Monday, April 18, 2011

Tradition for the End of Time

Quatuor Pour la Fin du Temps by Olivier Messiaen @ Covenant Presbyterian Church of Chicago, May 17, 2011

Rebekah Cope: violin
James Falzone: clarinet
Karen Schulz-Harmon: cello
Rick Ferguson: piano

One of the more inspired Chicago traditions - now having been observed over the past three Palm Sundays - is the annual performance of Olivier Messiaen's Quartet for the End of Time within the architecturally impressive Convent Presbyterian Church of Chicago. The large chapel playing host to one of the most vibrant, emotional and spiritually intense compositions of the twentieth century. A work that embodies the dual strains of serenity and anxiety as it was composed within the darkness of a German prisoner of war camp where Messiaen was interned.

The eight movements of this profound work of chamber music are an expression of faith. Faith as a foil against the despair of incarceration and an uncertain future. Faith as a necessary companion in the face of adversity.

Musically, it is a challenging piece that explores an elastic approach toward pulse and time and harmonic materials frequently drawing upon octotonic scales. Challenges deftly met by the well rehearsed quartet at Covenant Presbyterian.

James Falzone's use of a slide projector to display the composer's own notes for each movement was a welcome touch. His thoughtful introduction to the piece and post-performance question and answer session gently invited the audience to hear and understand this music. I appreciated the statement that Messiaen's music "is not entertainment." The best music often isn't. Fortunately, Chicago has no shortage of people intellectually curious enough to grasp, and even enjoy, music that challenges our sense of what is possible.
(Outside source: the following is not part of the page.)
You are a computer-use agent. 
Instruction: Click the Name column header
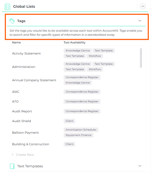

The cavernous echo of Covenant Presbyterian quickly added a thick layer to this sound that took some getting used to. I struggled to hear the rhythmic precision of the first movement and found myself concentrating to hear the cyclical patterns that were buried within a wash of sound. The room acoustics offered similar challenges for the Interlude and "Dance of Fury" movements with their rhythmically propelled energy washing against the acoustic delay. The solo clarinet movement, "Abyss of the Birds," took on an interesting quality within this space. While the long tails of sound at the end of each note and phrase were substantially different for these ears, the harmonies that came out revealed a new perspective on this familiar material. And the cello feature "Praise to the Eternity of Jesus" and violin feature of the final movement, "Praise to the Immortality of Jesus" were absolutely stunning within this wash of harmonic sound. Slow as these movements are, I imagine playing them even slower within that live space would accentuate the qualities of this music even more.

As a non-believer, this is a tradition I can respond to. Just as Messiaen's music draws upon a mysticism that can be admired (and even envied) from the outside. This is thoughtful, reasoned tradition that touches upon meaning and expressions of faith from a grounded perspective. A reason to perform this fantastic piece with these dedicated musicians. Something I'm happy to get on board with.